Children's book series

Felicity Wishes is a British children's book series created and privately owned by Emma Thomson. It was first published on greeting cards for adults produced by Danilo, Nightwear for adults by La Senza and Ragdolls for children & adults by Golden Bear. The brand then went on to become a globally published children's book series totalling 101 books in 22 languages which includes activity books, picture books, first read fiction and annuals. The popularity of the books and merchandise led to the launch of a Felicity Wishes magazine and hundreds of other products. There are 56 parts of the Felicity Wishes magazine, in which every issue highlights a different aspirational fairy-role including Carpenter, Film Maker, Shop Keeper, Eco-worker, Gardener, Chef, Architect & Journalist. Some of the stories were co-authored by Helen Bailey.

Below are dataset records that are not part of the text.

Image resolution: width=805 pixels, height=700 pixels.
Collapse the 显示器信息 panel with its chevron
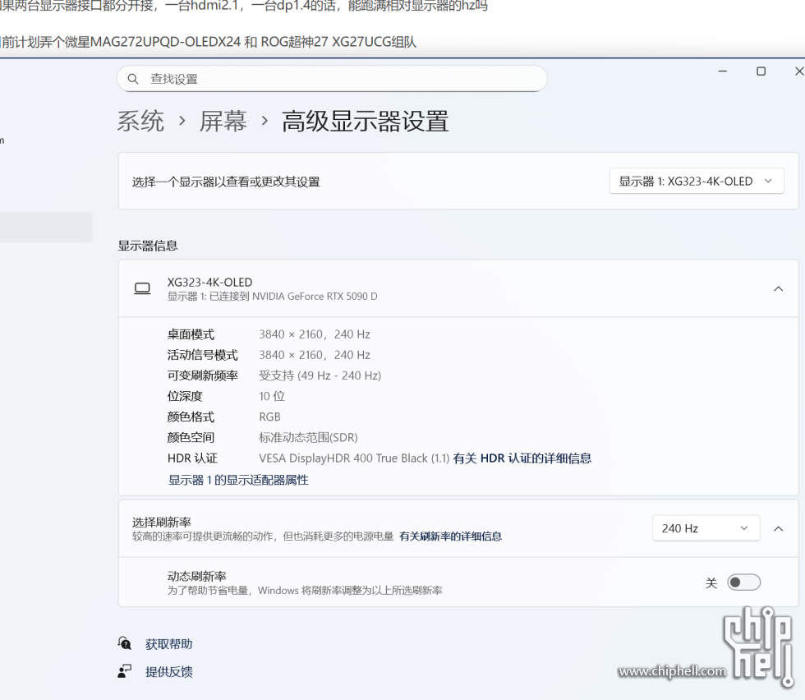(x=779, y=288)
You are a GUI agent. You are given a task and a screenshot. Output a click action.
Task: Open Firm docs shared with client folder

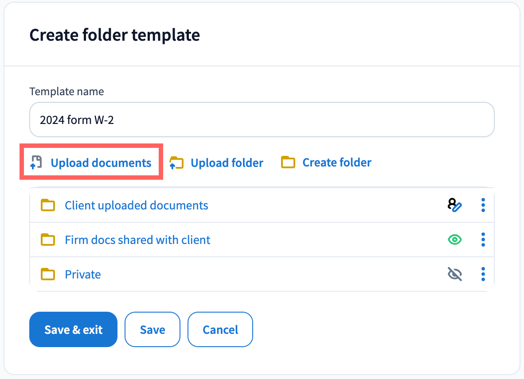(x=137, y=240)
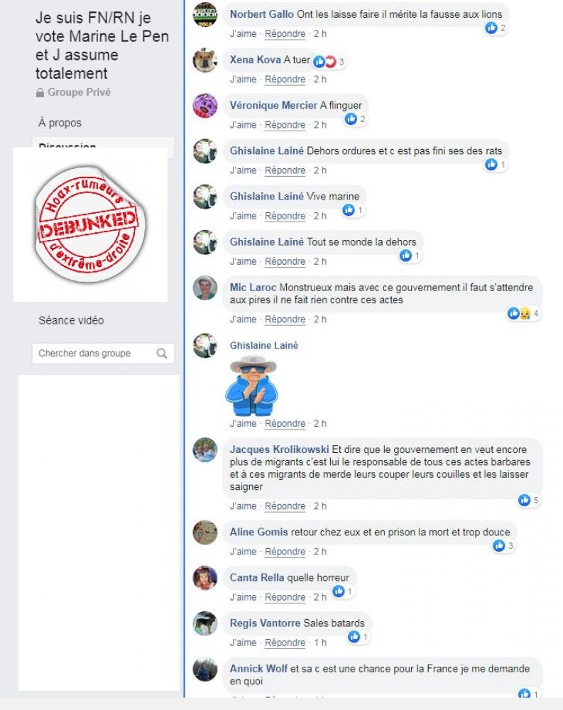Click Xena Kova's dog profile picture

205,60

The series is about a fairy called Felicity and her friends Holly, Polly, Daisy and Winnie. Felicity lives in a fictional town called Little Blossoming, which is set in Fairy World, and is the same as the human world with several key exceptions: there is no age, birth or death (fairies live forever), no men, no meat-eating, no money, no evil and no crime. Most of the books are set pre-graduation where Felicity goes to the School of Nine Wishes to learn and she eats cake and drinks tea with her friends at Sparkles Cafe. She has also travelled all over Fairy World. In these books Felicity and her friends both have a single pair of wings, because they still go to school; fairies who have graduated get double wings. Felicity has a constant companion, a little blue bird called Bertie Dishes, the only male character in the whole book series.

==Characters==
- Felicity is the main character of the books. She is a fairy who befriends many people wherever she goes. She is blonde and her favourite colour is pink. She always wears a lot of pink and her signature is her pink and white stripy tights. In Spooky Sleepover, the 13th book, it is seen that Felicity lacks the ability to cook and can get very clumsy. Felicity wants to be a Friendship Fairy when she graduates.
- Holly is one of Felicity's friends. She loves fashion and hairstyles and, lacking a natural talent, has to learn many things. In Party Pickle, the 10th book, it is revealed that Holly's favourite colour is red. Her hair is long, straight and chestnut brown. Holly wants to be a Christmas Fairy when she is older. Holly is quite dramatic and can sometimes be a bit of a show-off. Also, she loves to eat cakes with her friends.
- Polly is Felicity's friend. She is intelligent and is good at almost anything, but she is never self-satisfied. Polly is the smartest of Felicity's friends; she pays more attention to teachers and gets all of her work answers correct. Polly loves teeth, so she wants to be a Tooth Fairy when she is older. Polly is very modest, helpful and kind and has frizzy hair.
- Daisy is another one of Felicity's friends. Daisy has a floral interest and does not like going out on sunny days much because she wants to water her flowers. Daisy loves garden centres so she can see flowers. Daisy daydreams quite a lot, even at school. In one of the magazines, it said that Daisy's favourite colour is green. When Daisy graduates with double wings, she would like to be a Blossom Fairy. Daisy is helpful and kind and seems to be quite shy.
- Winnie was introduced in 2008. She wants to become an Adventure Fairy. Winnie is multiracial, and is very adventurous, brave and curious about the world. She has been all over the Fairy World.

== Criticism ==
In 2007, writing in the UK newspaper The Independent, Katy Guest raised concerns about the message conveyed to young girls by the line of products associated with the Felicity character: "A current advert for a new magazine from the fairy princess Felicity Wishes encourages little girls to dream about their future lives. "Every issue I try out a new job, from cake-maker to nurse, to popstar!" Felicity squeals. "Part 1 comes with a cute Felicity Wishes doll and with every issue, there's a sparkly new outfit to dress her in!" Felicity does not come with an astronaut's costume or a train driver's hat and seems to want little girls to grow up to be homemakers and pop tarts and use too many exclamation marks".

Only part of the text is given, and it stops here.